Status: final response (author comments only)
-
RC1: 'Comment on amt-2021-333', Anonymous Referee #1, 24 Nov 2021
Referee Report on “Identification of Smoke and Sulfuric Acid Aerosol in SAGE III/ISS Extinction Spectra Following the 2019 Raikoke Eruption”, by Knepp et al.
General Comments
This paper presents a method to distinguish smoke particles and sulfuric acid aerosols based on the analysis of the extinction coefficient at 1020 nm and of the slope of the extinction spectral dependence between 450 and 1550 nm, estimated by linear regression. The method is applied to two recent volcanic eruptions (Ambae and Ulawun) and two wildfires (2017 Canadian and 2020 Australian wildfires), as well as to the more complex case of Raikoke which was coincident with large wildfires in Russia and Canada.

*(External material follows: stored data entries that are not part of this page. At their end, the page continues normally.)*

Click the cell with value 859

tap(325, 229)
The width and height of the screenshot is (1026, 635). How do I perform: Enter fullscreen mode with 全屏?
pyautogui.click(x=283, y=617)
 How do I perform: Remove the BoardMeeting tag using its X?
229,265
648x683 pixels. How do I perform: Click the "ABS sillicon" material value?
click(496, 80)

The proposed method seems to be effective and provides interesting perspectives in the challenging problem of aerosol type identification. Its limits of applicability and limitations are clearly mentioned. The introduction is particularly well-written and well-documented. On the other side, the spectral behaviour of sulfuric acid, back (BC) and brown carbon (BrC) brings quite a lot of questions and sometimes some confusion related to the fact that sulfuric acid and BrC seem to show quite similar spectral behaviour. This aspect is not discussed in the paper, and it would be important that the authors take them into consideration while revising their manuscript.
Specific comments
Title: It is surprizing that the authors put the focus of their paper on the Raikoke eruption, since this event is only one of five cases under investigation and the most difficult case with the less successful results due to the complexity of the situation. They could consider changing it.

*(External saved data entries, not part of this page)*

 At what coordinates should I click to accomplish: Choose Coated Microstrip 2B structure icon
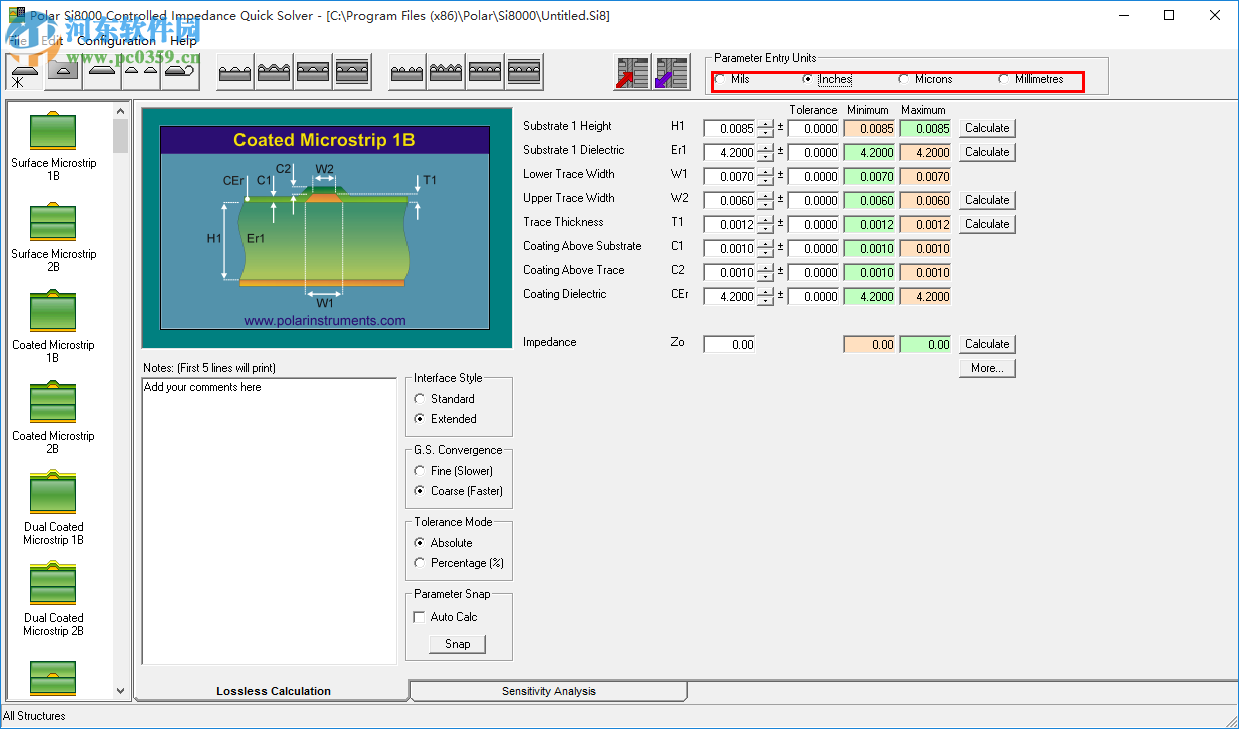tap(53, 403)
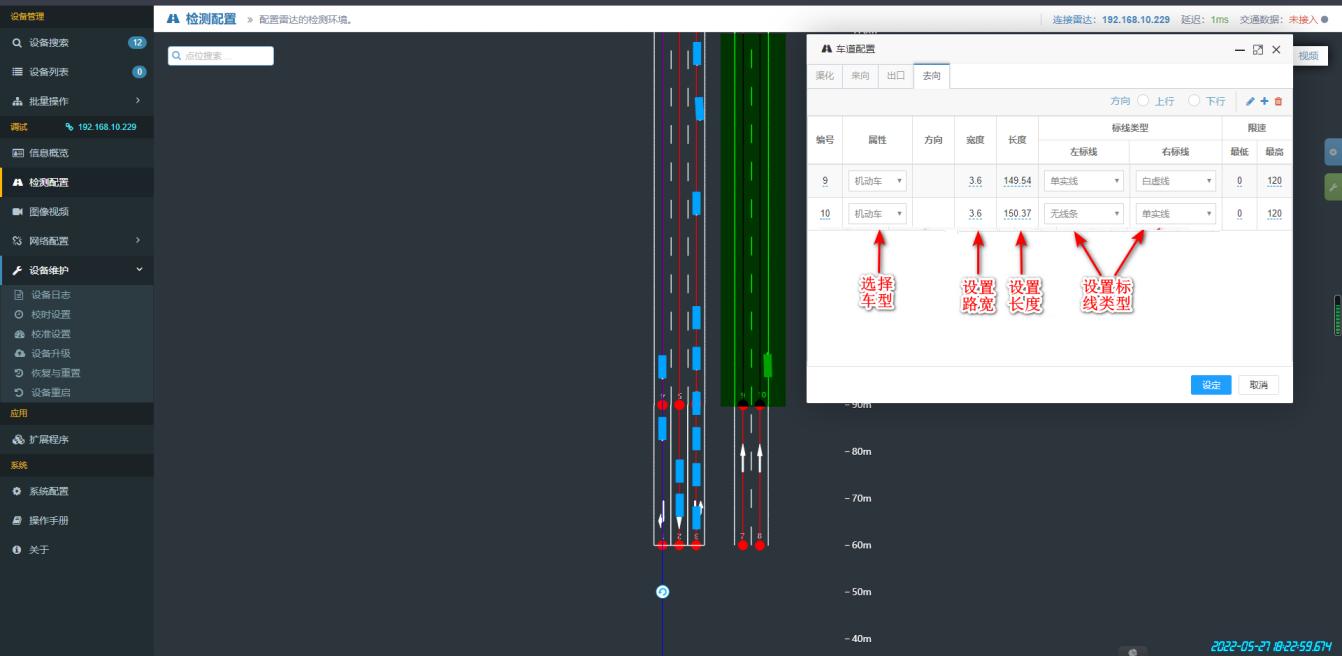Click the 取消 cancel button

point(1258,385)
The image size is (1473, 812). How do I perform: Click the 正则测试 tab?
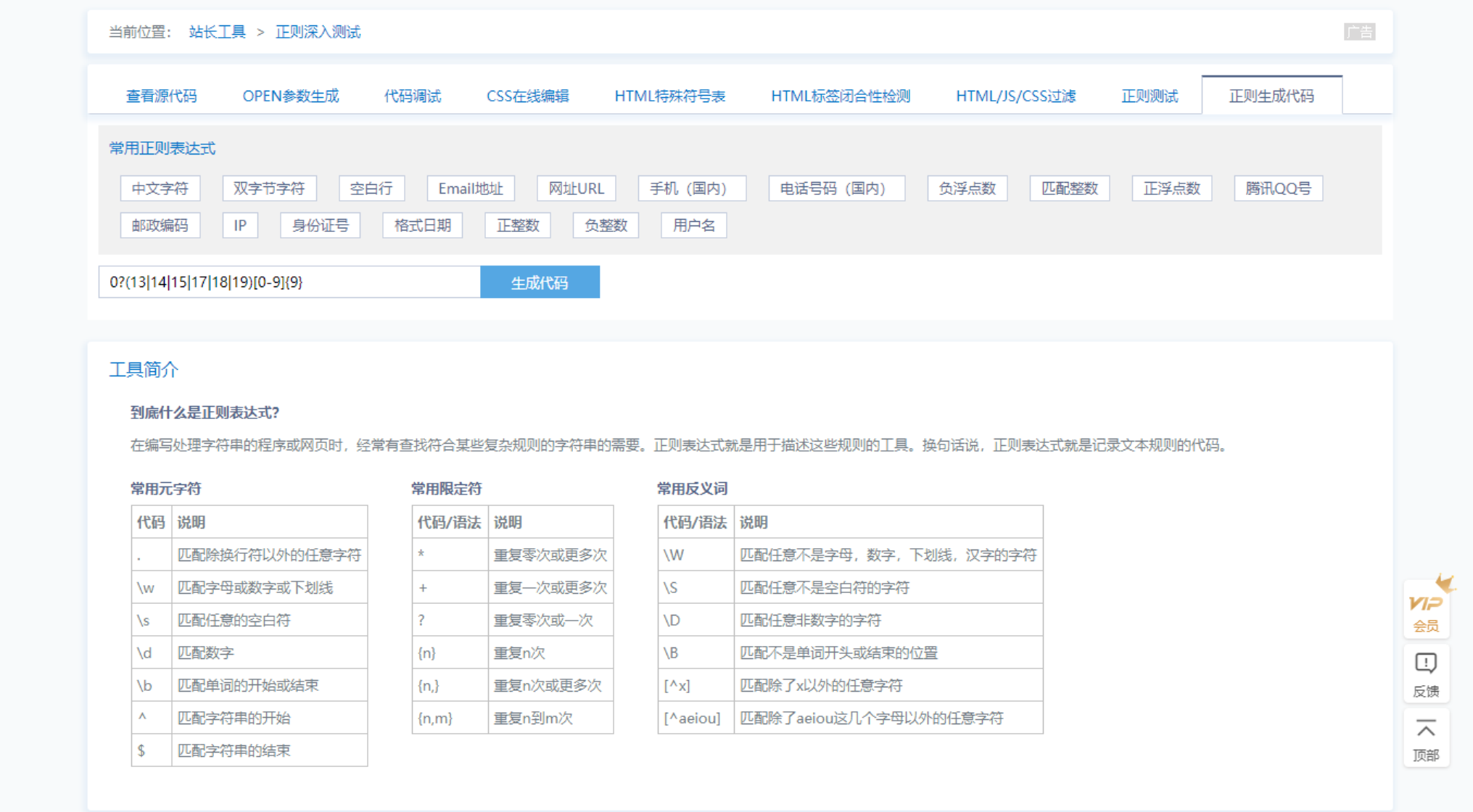click(x=1148, y=96)
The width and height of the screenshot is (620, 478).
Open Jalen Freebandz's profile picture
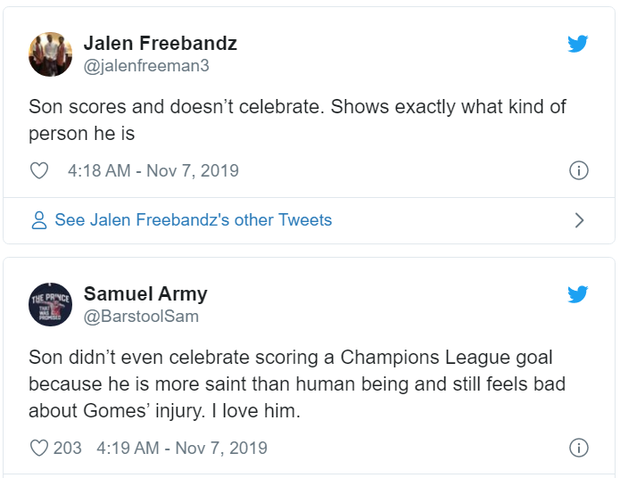(49, 54)
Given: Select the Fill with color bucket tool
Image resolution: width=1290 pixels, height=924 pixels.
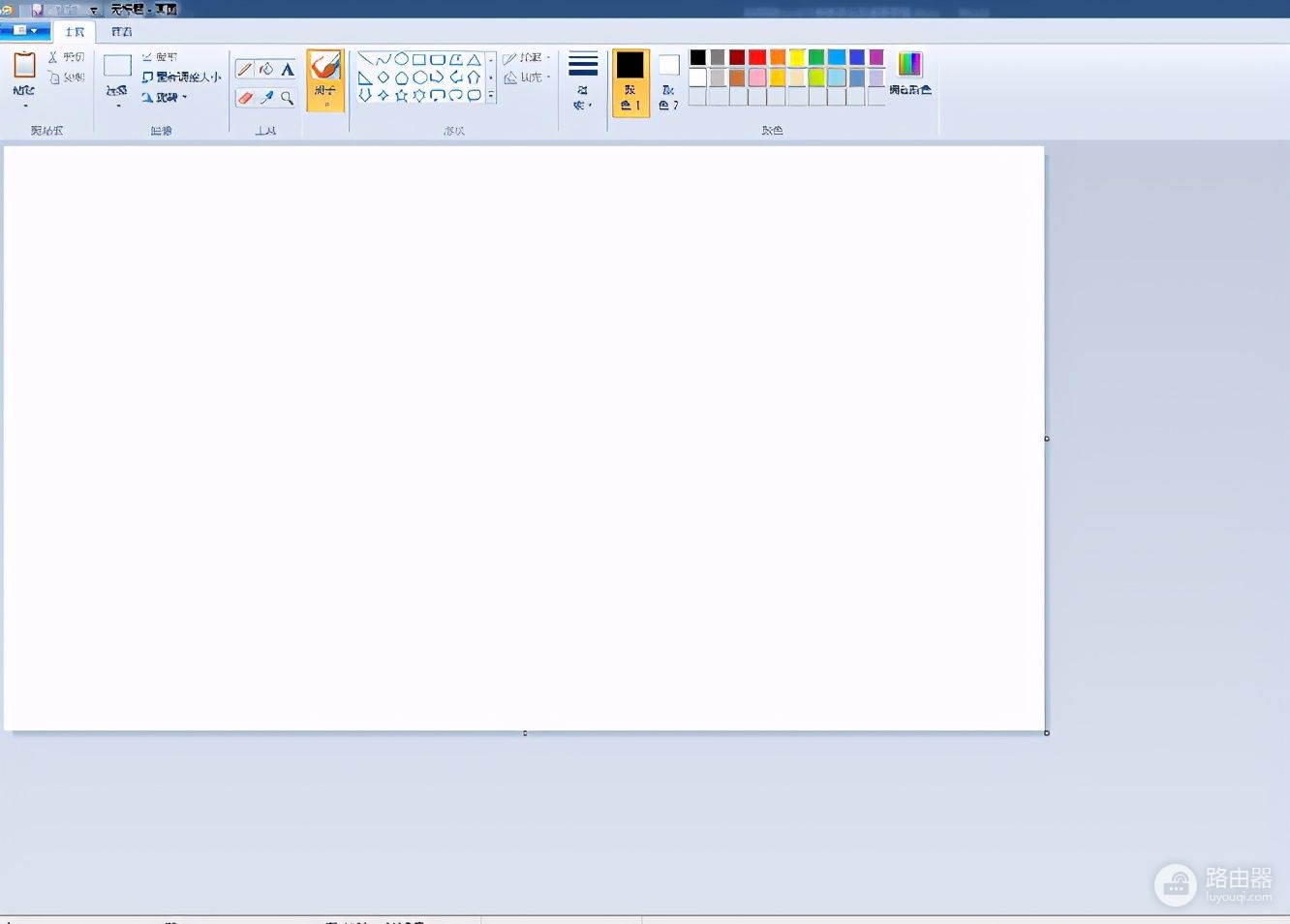Looking at the screenshot, I should point(266,70).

L. 49, p.2: The notation “VEI-7-8” is unclear. Please clarify.
L. 118, p.4: Does the removal of all events with errors higher than 20% have a significant effect on specific time/latitude ranges by decreasing the amount of data down to a very small number of events specifically in these time/latitude intervals ? If it is the case, could this possibly induce some kind of bias in the results shown later in the paper ?
L. 133-135, p.5: The users are probably using Level 2 CALIPSO data in the version 4.2. On the contrary, the Level 3 data are monthly averaged. This important difference between the data level as well as the time duration used for the averaging should be specified.

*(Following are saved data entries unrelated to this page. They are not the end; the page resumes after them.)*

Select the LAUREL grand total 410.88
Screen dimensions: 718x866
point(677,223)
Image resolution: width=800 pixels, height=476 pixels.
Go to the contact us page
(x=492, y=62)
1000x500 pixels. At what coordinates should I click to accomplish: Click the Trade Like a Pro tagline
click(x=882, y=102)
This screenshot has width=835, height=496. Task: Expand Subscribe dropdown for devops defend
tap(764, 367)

L. 142, p.5: It would be useful to define the concept of “attenuated scattering ratio” or to refer to some paper where it is defined.
L. 149, p.5: Do the authors mean “as early as September” ? It is hard to see any trace of any secundary plume in figure 2(c) and the indication “secundary plume” is moreover shown in Figure 2(d).
L. 185, p.7: The authors should justify their statement that BrC is more likely to be present in the stratosphere than BC, or provide a reference in this sense.
L. 187-189, p.8 and Figure 3, p.9: For the sake of clarity, the same notation notation (“1.”, “2.” or “(a)”, “(b)”) should be used here and in Figure 3. Also, the text and figure captions should be clarified. In the text: Is this simulation made for the 3 situations (sufate, BC and BrC) ? In the caption: What is the reference used for the normalization ? In figure (a), what is the mode radius ? In figure (b), what is the reference wavelength for the calculation of the spectral slope ?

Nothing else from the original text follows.